Planet Unicorn is an American computer-animated cartoon series created by Mike Rose and Tyler Spiers for the webseries screening contest Channel 101.  The fictional stories revolve around three talking unicorns - Feathers, Cadillac, and Tom Cruise - who were created by an 8-year-old gay boy named Shannon.

Characters

Episode list 
 Episode 1: The unicorns encounter Shannon for the first time and thwart a threat to their environment. We learn of Tom Cruise's special ability.
 Episode 2: The unicorns discover the importance of expressing emotions.
 Episode 3: A trip to the sea proves dangerous.

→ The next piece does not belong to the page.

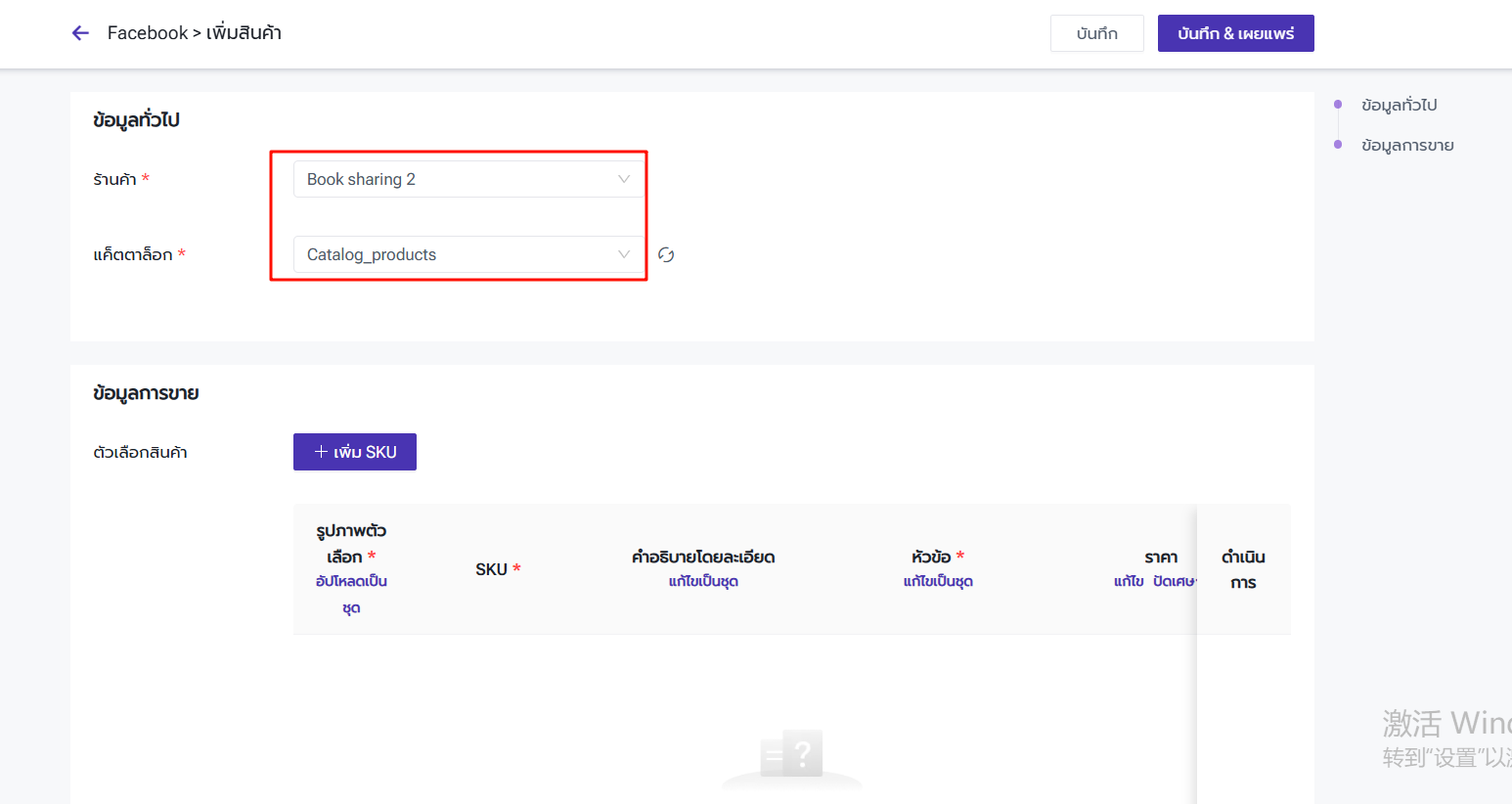Refresh the catalog list with the sync icon
This screenshot has height=804, width=1512.
[x=666, y=255]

Cadillac's special ability is revealed.
 Episode 4: Vanity threatens to ruin the unicorns' friendship.
 Episode 5: Shannon's new friend comes between him and the unicorns.  Feathers displays his special ability.
 Episode 6: The unicorns learn about Christmas and fill in for Santa's reindeer, while the reindeer explore Planet Unicorn.

Trivia
The series is a production for Channel 101, where it lasted six episodes before being cancelled by the live audience, and was also distributed through MySpace.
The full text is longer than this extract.